Among the hormonal responses vital to athletic development are substantial increases in testosterone, insulin-like growth factor, and human growth hormone. Exercising with protocols known to elevate these hormones eerily mimics the hormonal changes sought in exogenous hormonal therapy (steroid use) with none of the deleterious effect. Exercise regimens that induce a high neuroendocrine response produce champions! Increased muscle mass and bone density are just two of many adaptive responses to exercises capable of producing a significant neuroendocrine response.

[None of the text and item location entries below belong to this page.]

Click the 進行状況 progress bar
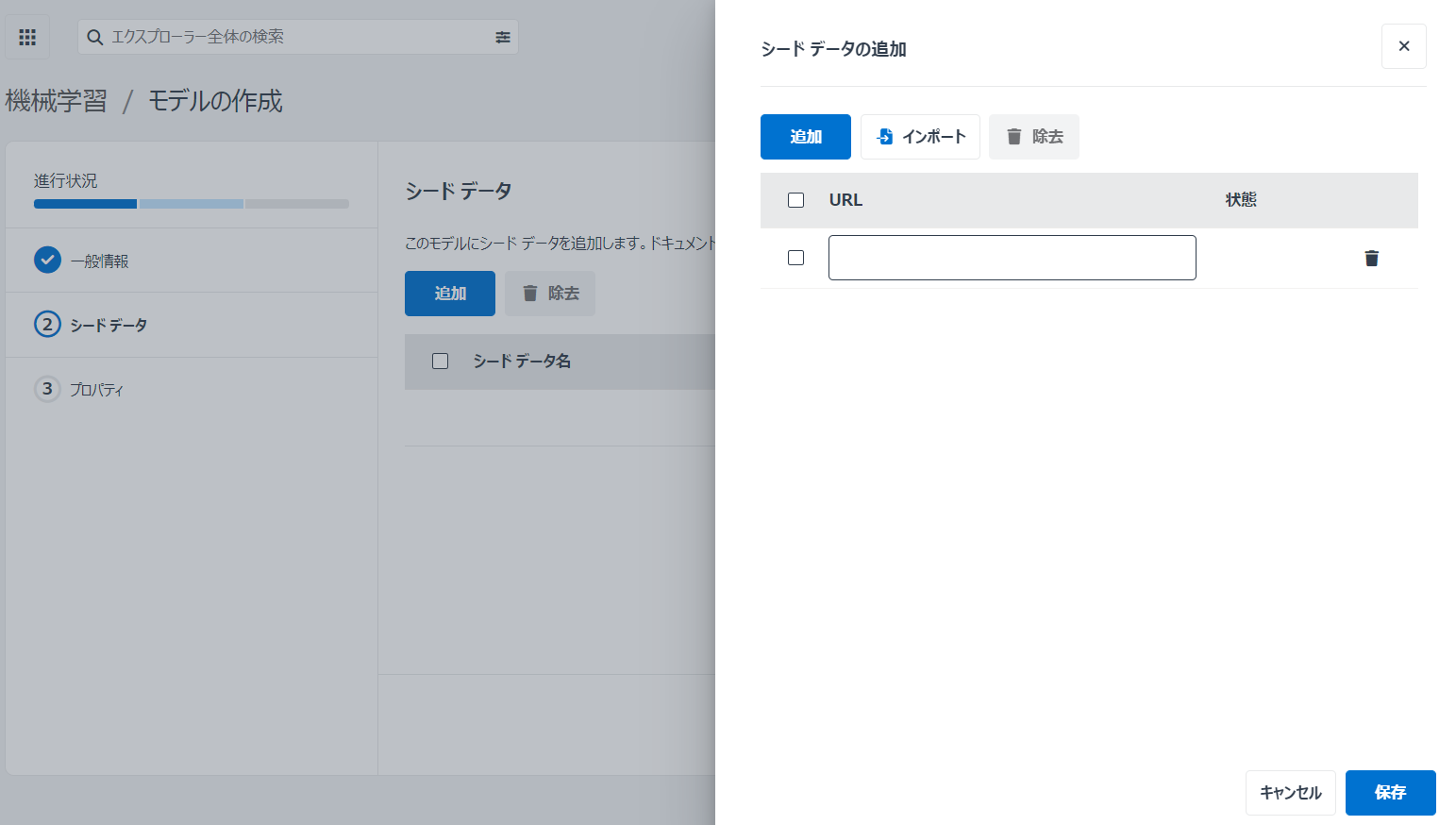1456x825 pixels. [192, 203]
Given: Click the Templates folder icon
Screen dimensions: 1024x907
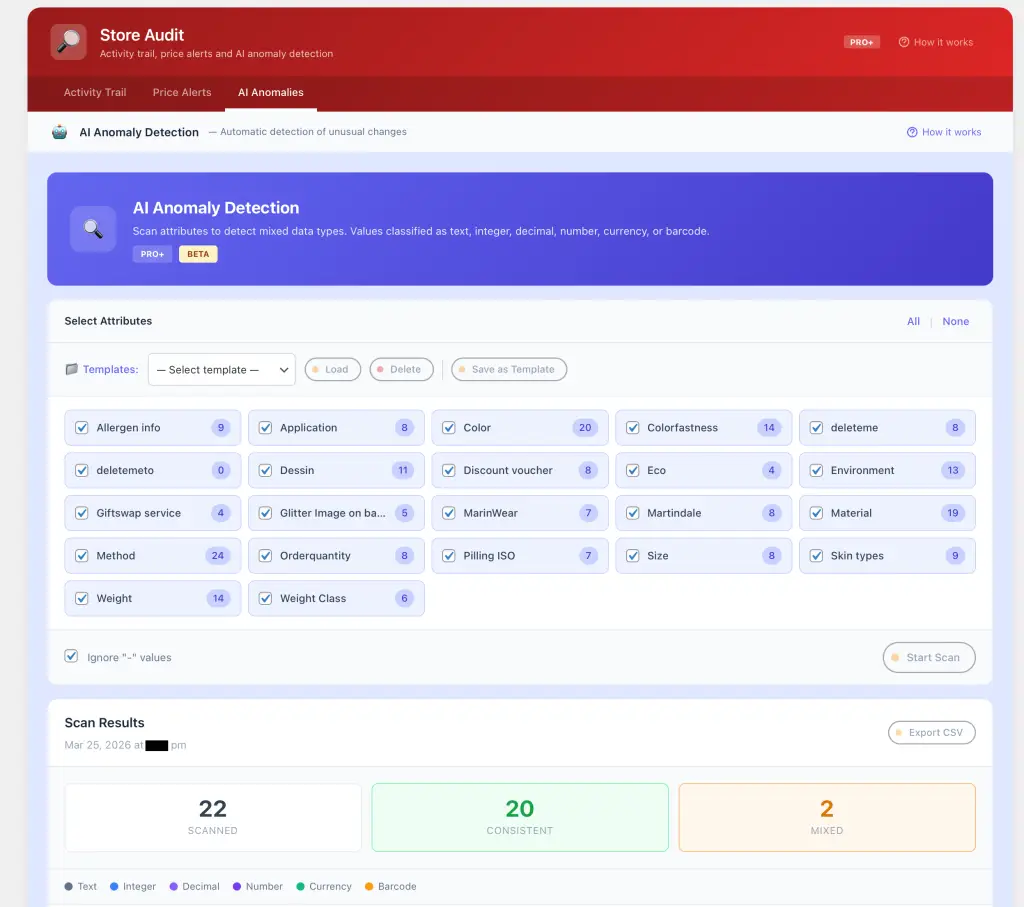Looking at the screenshot, I should 71,370.
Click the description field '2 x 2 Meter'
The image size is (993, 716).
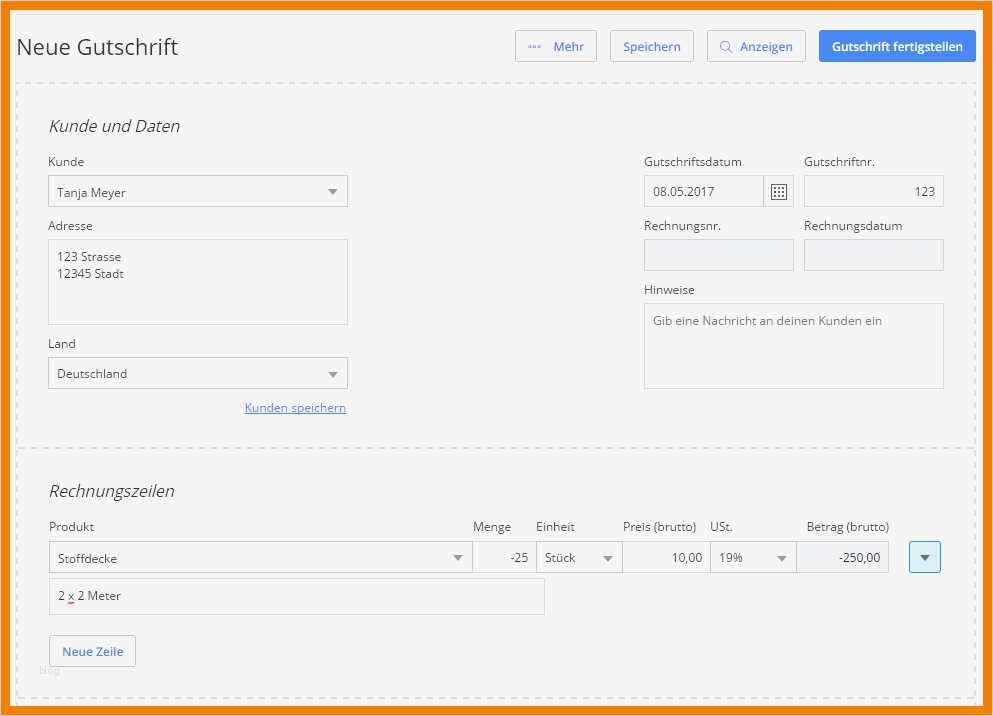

It is impossible to overstate the importance of the neuroendocrine response to exercise protocols. This is why it is one of the defining themes of the CrossFit program. Heavy load weight training, short rest between sets, high heart rates, high intensity training, and short rest intervals, though not entirely distinct components, are all associated with a high neuroendocrine response.”

2 replies
  1. paul
    paul says:

    Very interesting stuff – I have been hearing this kind of thing since my interest in new areas of medicine the past 15 months. I tend to think, “Why did God make us in _____ way? What was His intention, etc?” I don’t think God intended for us to find easy ways to do things. But we have a tendency to avoid hard labor, etc. I think about the times in the Bible where is says some guy lived to a very old age, “and his strength was not abated and his eyesight was not dimmed.” I wonder how much really hard labor people did years ago and how much that kept them in good health.

    What he says about testosterone, IFG-1 (an indirect measure of Growth Hormone) and Growth Hormone agrees with what I have been reading and studying. Also tearing down muscle releases amino acids that the brain interprets as damage and the brain then releases Growth Hormone that rebuilds muscle.

    I didn’t used to believe that exercise had to be varied or your body got used to it and didn’t improve as much. I thought doing the same thing over and over was just fine. I began to see new things this last year…. I like what Alan said a few months ago when I said something about this – muscle tear down causing release of growth hormone – he said, “we are experts at random damage.”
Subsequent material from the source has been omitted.